I was so looking forward to a picture of the distorted hot dog with a needle in it!!


----------



## flatbroke (Aug 9, 2018)

richorn said:


> I was so looking forward to a picture of the distorted hot dog with a needle in it!!


yeah don't be a wiener blocker


----------



## TomKnollRFV (Aug 9, 2018)

Uh oh... I think he's going to do a pork loin with his bleu cheese ranch or some thing now ;)


----------



## mike243 (Aug 18, 2018)

Thanks cost me $16 for 1 not sure its the same but has 2 needles 1 with multiple holes ans 1 with just a open end,going to thro others away after I try this 1


----------



## TomKnollRFV (Aug 18, 2018)

mike243 said:


> Thanks cost me $16 for 1 not sure its the same but has 2 needles 1 with multiple holes ans 1 with just a open end,going to thro others away after I try this 1


I dropped about that on an injector, but it only has one needle with side openings.

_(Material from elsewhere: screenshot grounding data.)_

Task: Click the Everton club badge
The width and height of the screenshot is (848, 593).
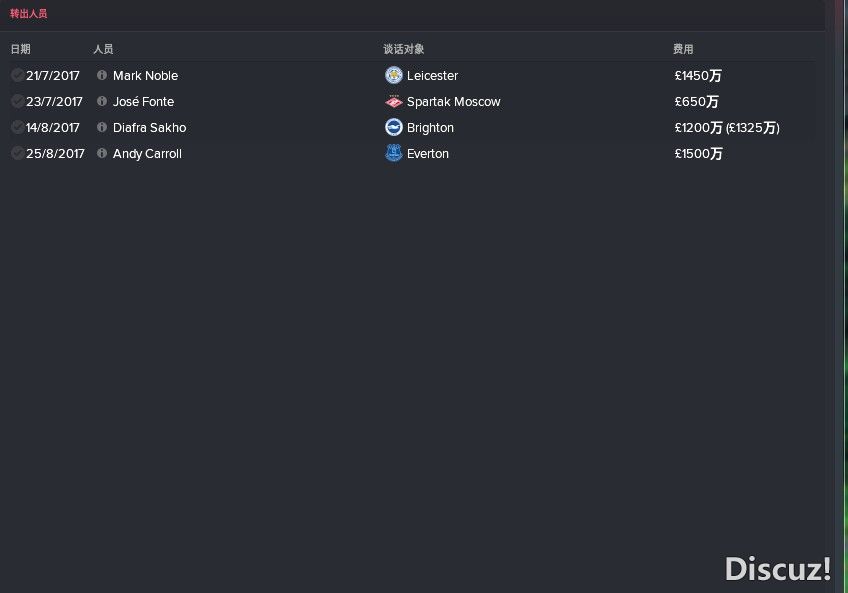Action: (394, 153)
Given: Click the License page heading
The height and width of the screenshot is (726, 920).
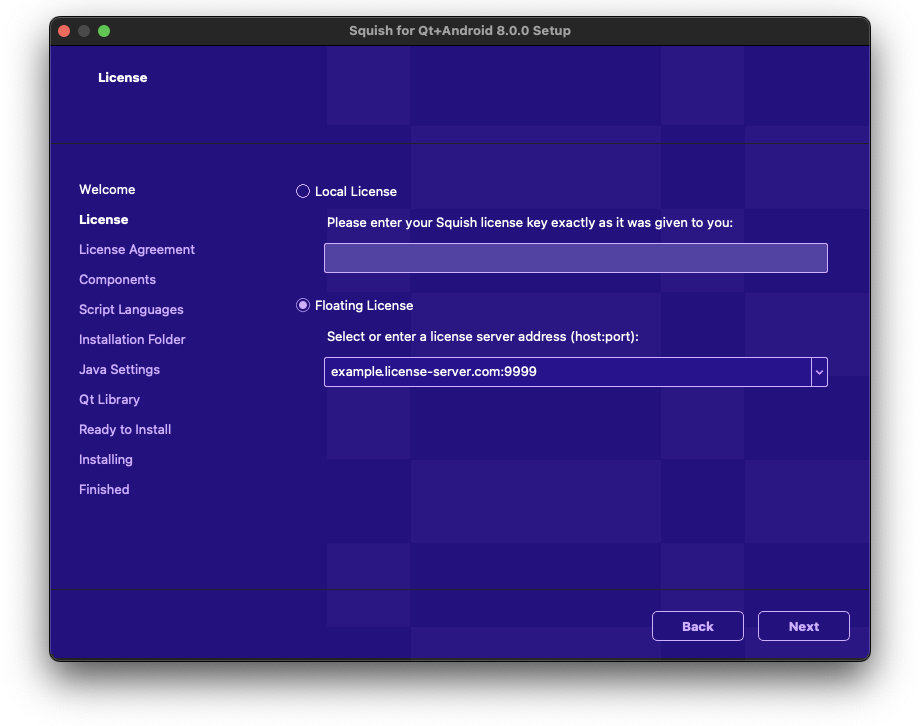Looking at the screenshot, I should pyautogui.click(x=123, y=77).
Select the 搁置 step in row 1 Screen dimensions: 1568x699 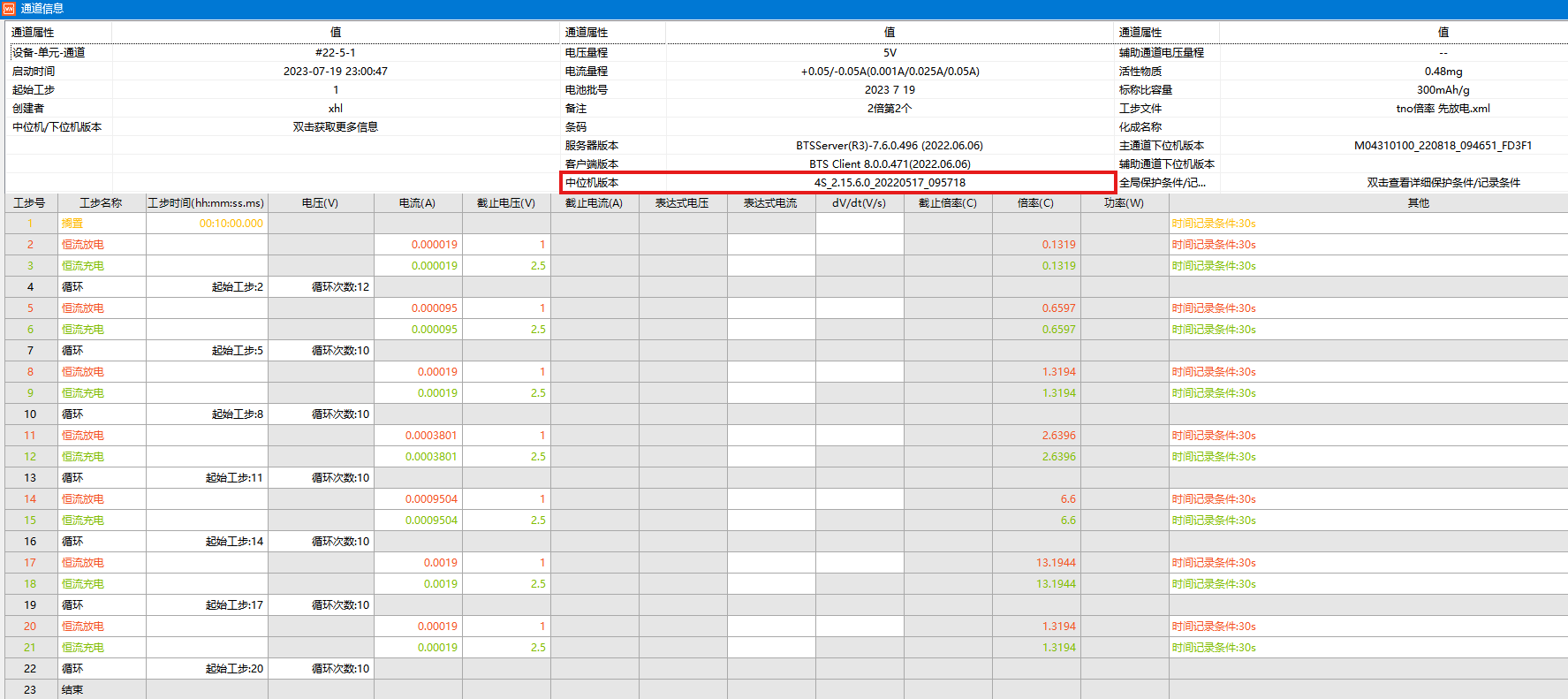point(72,224)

I think you got the better deal!


----------



## RiversideSm0ker (Aug 18, 2018)

I bought the OKJ branded injector at Walmart. It has two needles and is some pretty solid metal construction. I guess I need to be more adventurous with my injector as well. Thanks for the inspiration.

George


----------



## TomKnollRFV (Aug 18, 2018)

I have already forgotten what Brand I got. It was either a Norpro or the high end Chaard. I'm actually wondering about 'Hey, can I inject stadium style nacho cheese into a hot dog and..' ... it's a slippery slope.... and SonnyE contributed to it by mentioning bleu cheese dressing before!


----------



## SonnyE (Aug 18, 2018)

About any tasty sauce you can dream up can be injected.
I have a small squeeze bottle of Ranch N Rub in the fridge I really like the taste of.
For eggzample....;)

I coulda swore I posted pictures before now....


----------



## TomKnollRFV (Aug 18, 2018)

I'm some what afraid of the fact SonnyE has an injector to try on things now ;)


----------



## SonnyE (Aug 18, 2018)

TomKnollRFV said:


> I'm some what afraid of the fact SonnyE has an injector to try on things now ;)



Muh, ha,ha,ha,haaaaaa.... !:eek::rolleyes:o_O


----------



## mike243 (Aug 18, 2018)




----------



## SonnyE (Aug 18, 2018)

Yeah Mike.
Have fun!


----------



## mike243 (Sep 2, 2018)

Bargin hunt in Knoxville Tn has basically the same injector for $2 a piece ,bought 3 and the needle is a little longer on the lowes 1 but pretty sure all were made in same factory lol


----------



## E's Smokin (Sep 16, 2018)

I love my BDI injector


----------



## gmc2003 (Sep 16, 2018)

TomKnollRFV said:


> I'm some what afraid of the fact SonnyE has an injector to try on things now ;)



I'm more afraid of SonnyE injecting foreign liquids into his wiener. :)

Chris


----------



## TomKnollRFV (Sep 16, 2018)

gmc2003 said:


> I'm more afraid of SonnyE injecting foreign liquids into his wiener. :)
> 
> Chris


He is a crazy one isn't he Chris? ;)


----------



## SonnyE (Sep 23, 2018)

gmc2003 said:


> I'm more afraid of SonnyE injecting foreign liquids into his wiener. :)
> 
> Chris



Unh Uh, Honey.
That's "Exit Only".

LOL!


----------



## SonnyE (Sep 23, 2018)

E's Smokin said:


> View attachment 376234
> View attachment 376232
> 
> 
> ...



I see a hose E.
Is that like a pump injector?


----------



## E's Smokin (Sep 23, 2018)

Yep , its a Killer Hoggs BDI (Best Damn Injector), I got it as a gift a couple years ago
I love it, it saves a lot of time & is fun to use, You'll never under inject again :D


----------